New research from a team led by Carnegie's Yixian Zheng focused on one important part of this process. Her results improve our understanding of how cell division gives rise to two daughter cells with an equal complement of chromosomes. It is published by Developmental Cell.
Cell division is helped along by a complex of more than 90 proteins, called a kinetochore, interacting with scaffolding-like structural fibers called microtubules. Together the kinetochore and microtubules provide the structure and force that pull the two duplicate halves of the chromosome apart and direct them to each daughter cell.
By looking beyond the microtubules and kinetochores themselves, Zheng's team identified a protein that regulates the interactions between the kinetochore and the microtubule fibers.
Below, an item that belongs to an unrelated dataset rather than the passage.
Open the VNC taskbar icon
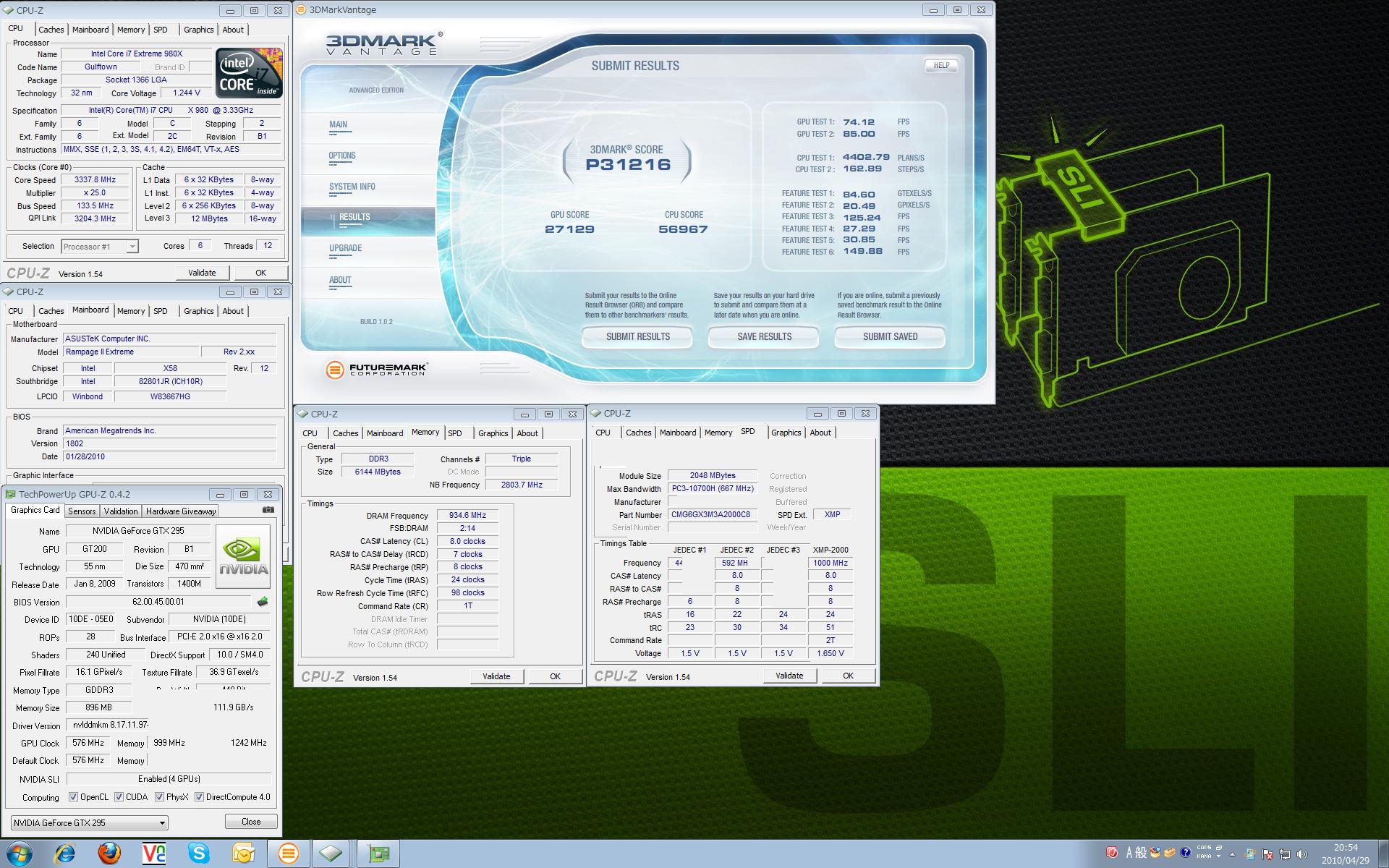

Using super resolution microscopy, they were able to hone in on one particular phase of this process, namely the way that microtubules are "captured" by the kinetochore to promote proper alignment of the chromosomes in a way that facilitates equal partition of duplicated DNA.
"The study of mitosis has focused on microtubules and kinetochores, the most prominent structure that researchers observe. Our work demonstrates the importance of expanding the scope of study to include other cellular components because this is critical to achieving an in depth understanding of the mechanisms underlying chromosome alignment in preparation for dividing the DNA into two new cells." Zheng said.
The team included Carnegie's Hao Jiang, the lead author, Shusheng Wang, Junling Jia, and Yihan Wan. Hao Jiang and Yihan Wan are both collaborative postdoctoral fellows in the laboratories of Carnegie's Yixian Zheng and Xueliang Zhu of the Institute of Biochemistry and Cell Biology in Shanghai China.
This work was supported by the Chinese Academy of Sciences (XDA01010107), the Ministry of Science and Technology of China (2014CB964803) (X.Z.), the National Science Foundation of China (31010103910) (X.Z. & Y.Z.), and R01 GM056312 (Y.Z.) and R01 GM06023 (Y.Z.).
The Carnegie Institution for Science (carnegiescience.edu) is a private, nonprofit organization headquartered in Washington, D.C., with six research departments throughout the U.S. Since its founding in 1902, the Carnegie Institution has been a pioneering force in basic scientific research. Carnegie scientists are leaders in plant biology, developmental biology, astronomy, materials science, global ecology, and Earth and planetary science.